• Task instructions
Drop the pictures from the entries below, then reproduce the rest exactly.

• Task input

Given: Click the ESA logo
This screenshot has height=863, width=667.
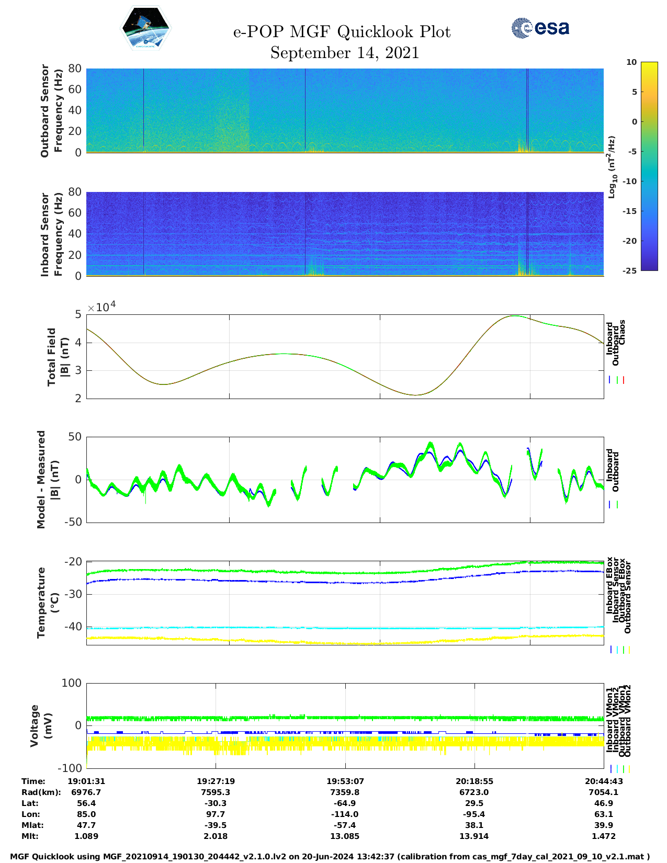Looking at the screenshot, I should [x=540, y=28].
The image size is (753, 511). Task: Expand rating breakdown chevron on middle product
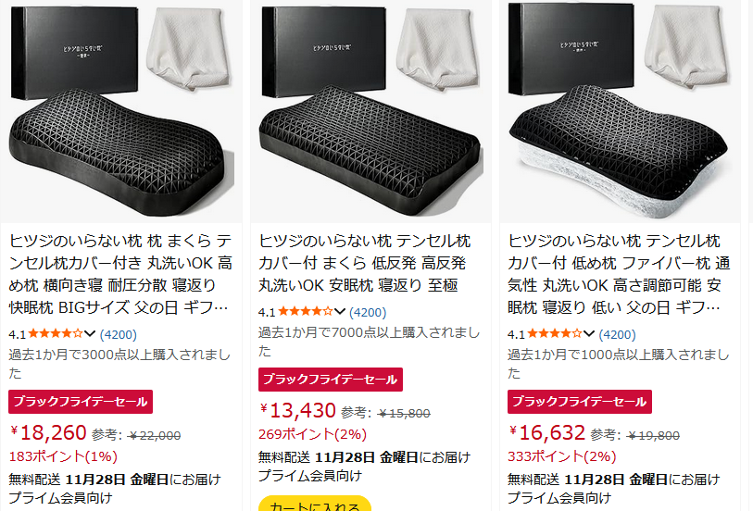pos(340,311)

• Reply
Given: Click the ESA logo
This screenshot has height=863, width=667.
Looking at the screenshot, I should [x=540, y=28].
The image size is (753, 511). Task: Expand rating breakdown chevron on middle product
pos(340,311)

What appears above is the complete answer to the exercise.